Quote:
Originally Posted by TomG
Great opportunity to work through an example problem together. I'm thinking we could improve daringly's rough calc by adding league sacks?
BAL Sacks Allowed 1.5
BAL Sacks 2.7
NYJ Sack Allowed 2.9
NYJ Sacks 2.4
League Avg Sacks Per Game 2.5
Next we can think about what variables predict sacks to create our own xSacks metric. If we can all improve our handicapping by just 1% every week by the power of compounding soon we'll all be crushing
If you focus just on Baltimore forced sacks... 2.7 vs league average of 2.5, and NYJ allowed 2.9 vs average of 2.5, there are a lot of different ways to play with that. Additive, multiplicative, log 5, and more complex (but not necessarily better) approaches. We could build a multi-year database and build a precise xSacks model. We might believe the true answer is .61, .625, or what have you. We could put in our $250 bets and pound fists on our chests. "I captured 10% EV! $25 grocery dollars!"
Is it worth doing? Yes, but not so that you can place $250 bets. The methods (for me anyway) aren't worth the time, unless I can attack a much bigger market. Anyone can win on props with back-of-the-napkin calculations. Everyone recognizes -125 Under 5.5 as a great bet, but no one is taking -150.
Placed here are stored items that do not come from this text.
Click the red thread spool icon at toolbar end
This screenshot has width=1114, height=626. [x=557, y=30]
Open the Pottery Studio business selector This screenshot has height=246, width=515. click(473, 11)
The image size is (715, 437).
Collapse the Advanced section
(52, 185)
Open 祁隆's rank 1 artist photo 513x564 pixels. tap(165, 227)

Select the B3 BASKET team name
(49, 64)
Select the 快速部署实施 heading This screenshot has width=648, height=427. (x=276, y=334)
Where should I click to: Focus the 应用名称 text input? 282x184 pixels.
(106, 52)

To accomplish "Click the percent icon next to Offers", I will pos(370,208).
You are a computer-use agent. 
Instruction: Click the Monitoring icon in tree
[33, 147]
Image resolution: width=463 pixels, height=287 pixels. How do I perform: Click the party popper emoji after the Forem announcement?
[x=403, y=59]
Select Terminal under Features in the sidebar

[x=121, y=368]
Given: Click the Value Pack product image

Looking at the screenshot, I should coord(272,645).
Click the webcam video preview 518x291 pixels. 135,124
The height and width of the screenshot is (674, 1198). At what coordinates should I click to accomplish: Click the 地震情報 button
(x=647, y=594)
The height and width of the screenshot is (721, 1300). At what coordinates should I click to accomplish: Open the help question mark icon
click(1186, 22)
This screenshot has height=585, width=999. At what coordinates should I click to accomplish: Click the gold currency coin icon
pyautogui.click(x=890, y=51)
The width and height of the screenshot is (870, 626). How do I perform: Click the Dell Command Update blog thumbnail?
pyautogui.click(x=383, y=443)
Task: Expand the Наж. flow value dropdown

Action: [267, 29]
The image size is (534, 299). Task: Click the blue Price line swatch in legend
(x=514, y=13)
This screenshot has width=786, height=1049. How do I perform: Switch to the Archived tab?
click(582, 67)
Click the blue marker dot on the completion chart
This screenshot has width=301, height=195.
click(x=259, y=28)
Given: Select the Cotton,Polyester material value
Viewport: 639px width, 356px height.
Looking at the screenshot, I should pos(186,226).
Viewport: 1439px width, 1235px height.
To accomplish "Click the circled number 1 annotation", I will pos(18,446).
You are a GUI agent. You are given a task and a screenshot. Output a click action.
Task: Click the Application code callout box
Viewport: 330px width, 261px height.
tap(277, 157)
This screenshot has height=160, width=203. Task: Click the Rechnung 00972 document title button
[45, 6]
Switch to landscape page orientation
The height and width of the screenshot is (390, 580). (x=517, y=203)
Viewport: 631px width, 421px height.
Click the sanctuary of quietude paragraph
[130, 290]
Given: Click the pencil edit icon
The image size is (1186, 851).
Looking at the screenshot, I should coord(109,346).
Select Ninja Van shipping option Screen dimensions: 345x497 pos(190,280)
The biggest successes I've had are with giant historical databases where you can really look at relationships. How much is outlier, how much do you expect it to revert? What is the best relationship between many variables for future prediction? If we could bet $10k on sacks, an xSack model would be a great project.
If you all are going to spend the mental effort, why not attack something worth beating?
If I were advising a new syndicate what to attack, I'd say go after any sort of in-game betting in a major sport (the big US 5, Soccer or Tennis). The market limits are huge, and the lines are still very weak. For sportsbooks that publish holds, the typical book hold for in-game is about 1/2 of the pre-game hold.